#### [Extract]
________________
Are you saying I'm making it up?


----------



## lucillemara (Oct 23, 2018)

no, it's terrible but it's not racist
the inferiority of white people is not part of our racial ideology


----------



## Gromit (Oct 23, 2018)

A380 said:


> So, if:
> 
> 1: You can’t be racist against white people.
> 
> ...


I love how people manage to qualify their racism. Oh it’s not racism because...

All races count. All racism counts. 
You can even be racist against your own race. 

Bigotry is bigotry and any who try to believe their bigotry is the good kind of bigotry not the bad kind are really missing the point.


----------



## mojo pixy (Oct 23, 2018)

lucillemara said:


> no, it's terrible but it's not racist
> the inferiority of white people is not part of our racial ideology



isn't_ having a racial ideology_ in the first place _literal_ racism?

come on, you're all over the place.


----------



## lucillemara (Oct 23, 2018)

white supremacy is hegemonic. that's our racial ideology as it exists today. it is racism but racism also includes the violence the ideology reflects and justifies.


----------



## Humberto (Oct 23, 2018)

I don't really get it. This 'gammon' being racist. Its not I word I would use myself, but it seems to be stretching the definition. I would have thought it would be in the class of say: 'pasty face', laughing at David Dickenson back in the day or calling women orange and it becoming some kind of meme with associated connotations. Except now its all over twitter.


----------



## Sunset Tree (Oct 23, 2018)

The term itself doesn't offend me personally.  But the type of people who gleefully adopted it are the worst sort of middle class smug twitterati liberals.  Can't fail to be shit politics coming from that crowd.


----------



## belboid (Oct 23, 2018)

Spymaster said:


> belboid
> 
> 
> 
> ...


You first, old bean. I am still awaiting your refutation of racism being prejudice*+*power.

Your earlier response was this:

"A racist statement however, is racist."

Which, obviously, fails to cover it.  

Racism isn't just prejudice. Prejudice, along racial lines, has existed throughout history. But it wasn't really 'racism' when there was no ideological (and material) apparatus to back it up, it was simply individual prejudice. Nasty and shitty, of course, but a different beast, which needed tackling in different ways. Racism was explicitly developed to justify colonialism and the plunder, conquest and slavery. It was developed a a key tool to divide and rule the working-class. In that, it is quite different to not liking Wednesday fans. Power matters.


----------



## Spymaster (Oct 23, 2018)

belboid said:


> You first, old bean. I am still awaiting your refutation of racism being prejudice*+*power.
> 
> Your earlier response was this:
> 
> ...


Can you point out anywhere that I've made the argument that racism is _just_ prejudice?

No? Didn't think so. It's a strawman you've manufactured to avoid some tricky questions.  

Can you answer those questions now please?


----------



## belboid (Oct 23, 2018)

Spymaster said:


> Can you point out anywhere that I've made the argument that racism is _just_ prejudice?
> 
> No? Didn't think so. It's a strawman you've manufactured to avoid some tricky questions.
> 
> Can you answer those questions now please?
________________
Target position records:
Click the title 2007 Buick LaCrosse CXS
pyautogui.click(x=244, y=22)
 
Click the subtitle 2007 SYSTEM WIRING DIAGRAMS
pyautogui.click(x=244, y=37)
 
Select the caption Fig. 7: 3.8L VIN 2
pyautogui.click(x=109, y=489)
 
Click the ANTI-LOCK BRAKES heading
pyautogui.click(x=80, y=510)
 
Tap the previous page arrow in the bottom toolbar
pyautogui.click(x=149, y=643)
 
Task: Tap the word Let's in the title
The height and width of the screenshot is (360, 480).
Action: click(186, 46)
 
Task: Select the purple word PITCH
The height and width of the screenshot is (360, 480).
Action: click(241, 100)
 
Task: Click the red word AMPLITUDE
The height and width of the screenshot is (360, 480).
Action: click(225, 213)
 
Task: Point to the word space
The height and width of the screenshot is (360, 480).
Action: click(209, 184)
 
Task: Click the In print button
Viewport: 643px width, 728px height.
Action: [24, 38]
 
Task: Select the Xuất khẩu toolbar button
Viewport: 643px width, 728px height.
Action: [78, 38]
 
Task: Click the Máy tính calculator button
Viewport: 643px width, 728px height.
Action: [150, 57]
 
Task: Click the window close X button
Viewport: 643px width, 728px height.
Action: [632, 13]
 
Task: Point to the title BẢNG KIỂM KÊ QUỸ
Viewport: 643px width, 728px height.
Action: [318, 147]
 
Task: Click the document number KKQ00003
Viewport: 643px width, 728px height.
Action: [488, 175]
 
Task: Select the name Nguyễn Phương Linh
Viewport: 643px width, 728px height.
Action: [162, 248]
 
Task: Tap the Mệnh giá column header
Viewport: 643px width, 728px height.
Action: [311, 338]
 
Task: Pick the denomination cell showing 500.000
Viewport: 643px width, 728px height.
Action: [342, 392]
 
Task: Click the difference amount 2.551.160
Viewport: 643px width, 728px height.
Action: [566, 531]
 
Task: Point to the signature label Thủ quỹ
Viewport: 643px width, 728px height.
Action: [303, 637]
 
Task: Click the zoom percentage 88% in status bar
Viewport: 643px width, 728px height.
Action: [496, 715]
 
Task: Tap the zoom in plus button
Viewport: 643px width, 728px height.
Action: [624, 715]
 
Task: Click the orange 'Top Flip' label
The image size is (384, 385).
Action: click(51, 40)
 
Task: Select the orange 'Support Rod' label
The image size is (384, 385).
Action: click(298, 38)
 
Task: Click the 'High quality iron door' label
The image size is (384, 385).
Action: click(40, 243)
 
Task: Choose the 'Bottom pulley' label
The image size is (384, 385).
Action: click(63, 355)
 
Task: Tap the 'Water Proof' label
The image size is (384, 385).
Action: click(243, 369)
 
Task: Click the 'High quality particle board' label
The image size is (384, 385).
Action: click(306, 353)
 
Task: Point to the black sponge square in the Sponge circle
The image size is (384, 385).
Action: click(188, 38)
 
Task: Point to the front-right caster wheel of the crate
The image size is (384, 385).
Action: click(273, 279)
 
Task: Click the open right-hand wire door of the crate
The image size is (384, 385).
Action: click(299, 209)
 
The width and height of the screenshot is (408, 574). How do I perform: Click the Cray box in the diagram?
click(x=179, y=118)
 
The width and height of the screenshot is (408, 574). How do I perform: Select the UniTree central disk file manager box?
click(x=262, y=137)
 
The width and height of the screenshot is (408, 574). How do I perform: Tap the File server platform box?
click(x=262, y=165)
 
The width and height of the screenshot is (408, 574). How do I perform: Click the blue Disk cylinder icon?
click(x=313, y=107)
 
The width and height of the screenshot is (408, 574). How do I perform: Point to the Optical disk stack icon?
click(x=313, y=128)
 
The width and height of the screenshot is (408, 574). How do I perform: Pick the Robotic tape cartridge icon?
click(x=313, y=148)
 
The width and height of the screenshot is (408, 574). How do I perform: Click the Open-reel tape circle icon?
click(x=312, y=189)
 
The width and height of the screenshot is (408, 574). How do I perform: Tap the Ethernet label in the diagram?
________________
Can you retype the stretch of the forum thread that opens with the words "isn't_ having a" and closes with "reflects and justifies."? The entries are separate material, apart from the forum thread.

isn't_ having a racial ideology_ in the first place _literal_ racism?

come on, you're all over the place.


----------



## lucillemara (Oct 23, 2018)

white supremacy is hegemonic. that's our racial ideology as it exists today. it is racism but racism also includes the violence the ideology reflects and justifies.